→ Short task 1
Reproduce, word for word, the portion of the golf article below starting with "Nowadays, athletes and" and going on through "better ball tourney.".
→ Short task 2
Render this sentence from the golf article below into Spanish: "That inaugural Bing Crosby Pro-Am was a one-day affair won by Sam Snead."

The PGA Tour is in the heart of its annual West Coast Swing. After two weeks in Hawaii, the big boys of professional golf are headed to Palm Desert, then San Diego and are currently taking part in the histrionics of the Phoenix Open. There is nothing in golf like the stadium golf throng that circles the par-3 16th hole at TPC Scottsdale. This coming Thursday the tour ventures north to the Monterey Peninsula for the playing of the AT&T Pebble Beach National Pro-Am. This will be the 80th version of the tournament, which was initially held in the San Diego area way back in 1937.
Nowadays, athletes and media stars seem to be very comfortable in the company of one another. Often athletes cross over into the world of film and music. In the late 1930s when the principal mode of tour travel was via automobile, the PGA Tour took a couple of weeks off to travel from the West Coast Swing to Florida. Perhaps the biggest media star of the day, Bing Crosby, put together a pro-am at the end of the West Coast Swing and paired up his Hollywood friends with the greats of the game. That inaugural Bing Crosby Pro-Am was a one-day affair won by Sam Snead. From there the idea grew into a full-scale tour event with big purses and top-notch celebrity amateur partners. The pros competed in stroke play against one another while the pros partnered up with an amateur partner in a better ball tourney.
Bing Crosby was an avid golfer who was a competitive amateur. He qualified into both the U.S. Amateur and the British Amateur and was the five-time club champion at the Lakeside Golf Club in Hollywood. Crosby, who was introduced to the game when he started caddying as a 12-year-old in his hometown of Spokane, is one of just a handful of linksters to record a hole-in-one at the iconic par-3 16th hole at the Cypress Point Golf Club, a former site of the Crosby Pro-Am. A star of radio, the silver screen and music, he is best remembered nowadays for his famed version of the Christmas classic, “White Christmas.” He also recorded such hit tunes of the 1930s and 1940s as “Swinging on a Star,” “Pennies from Heaven” and “Don’t Fence Me In.” Crosby won an Oscar in 1944 for the movie “Going My Way,” has three stars on the Hollywood Walk of Fame for motion pictures, radio and audio recording, and was active in the business world. He was on the ground level of the development of videotape, owned television stations and race horses, and owned a third of baseball’s Pittsburgh Pirates.

→ Listed records
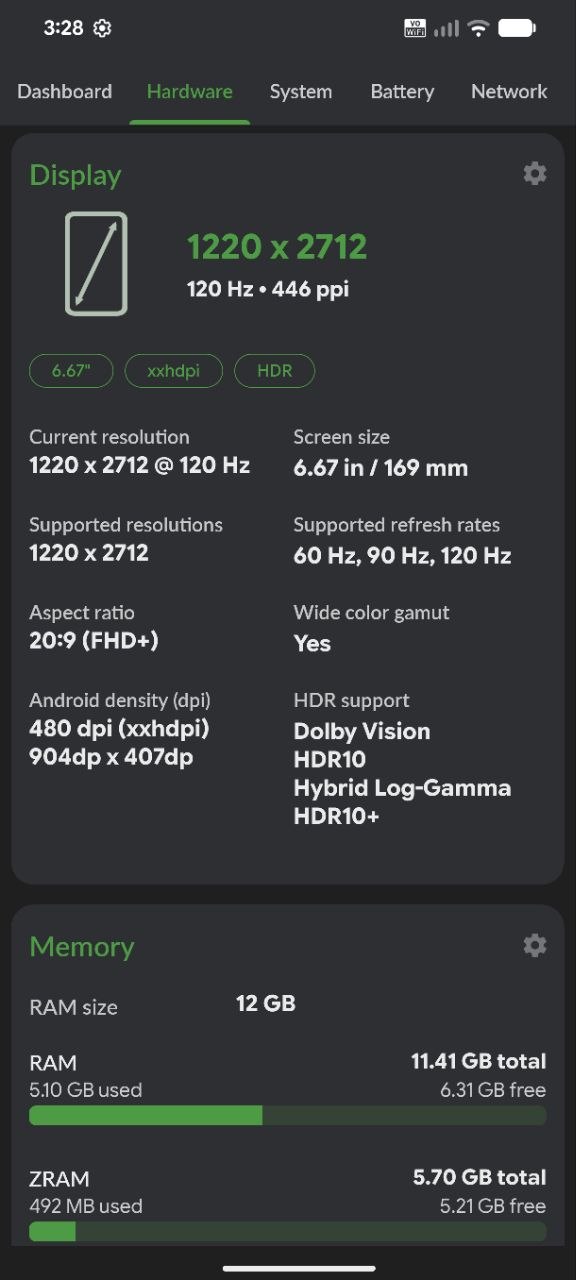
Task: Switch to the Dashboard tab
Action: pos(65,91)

==

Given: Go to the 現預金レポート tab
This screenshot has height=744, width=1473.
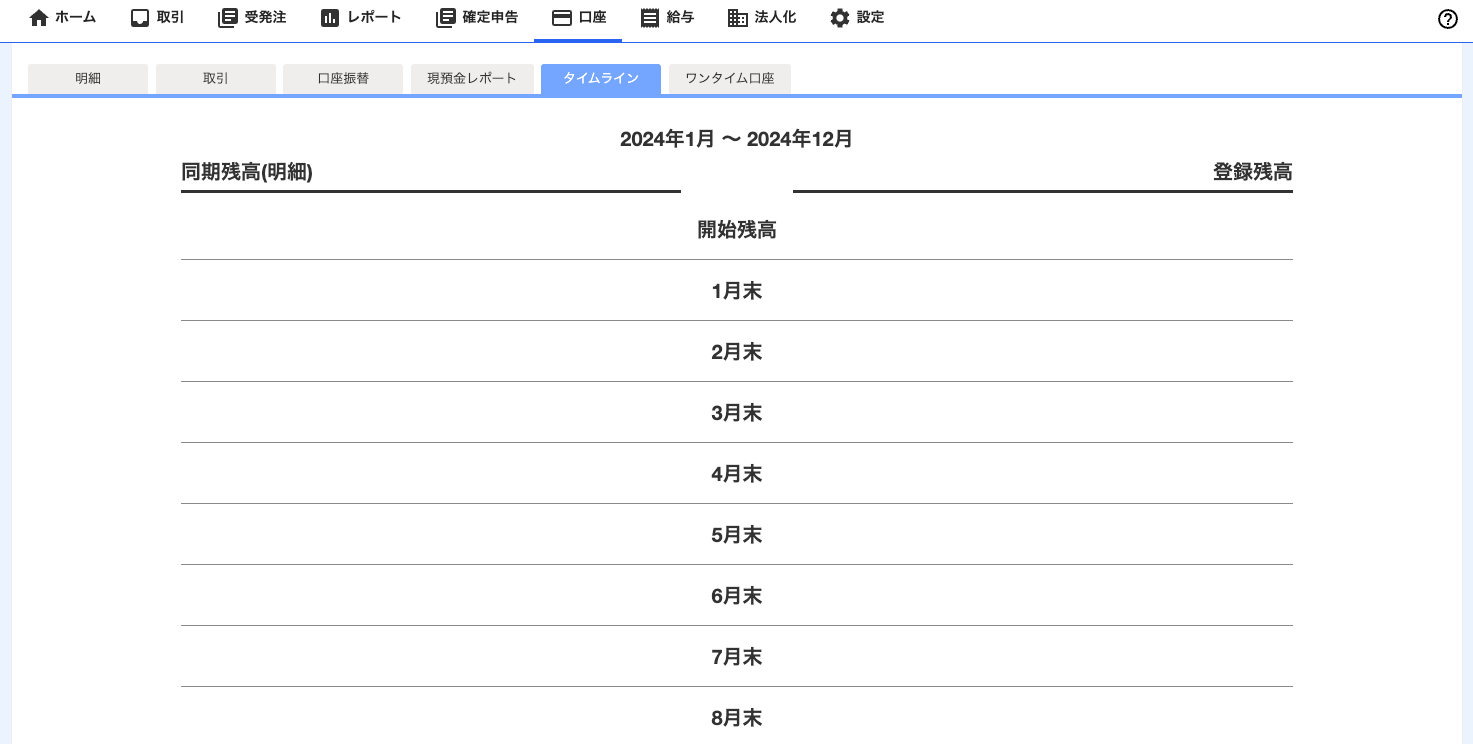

→ Final result 1
Nowadays, athletes and media stars seem to be very comfortable in the company of one another. Often athletes cross over into the world of film and music. In the late 1930s when the principal mode of tour travel was via automobile, the PGA Tour took a couple of weeks off to travel from the West Coast Swing to Florida. Perhaps the biggest media star of the day, Bing Crosby, put together a pro-am at the end of the West Coast Swing and paired up his Hollywood friends with the greats of the game. That inaugural Bing Crosby Pro-Am was a one-day affair won by Sam Snead. From there the idea grew into a full-scale tour event with big purses and top-notch celebrity amateur partners. The pros competed in stroke play against one another while the pros partnered up with an amateur partner in a better ball tourney.

→ Final result 2
Aquel primer Bing Crosby Pro-Am fue un torneo de un solo día que ganó Sam Snead.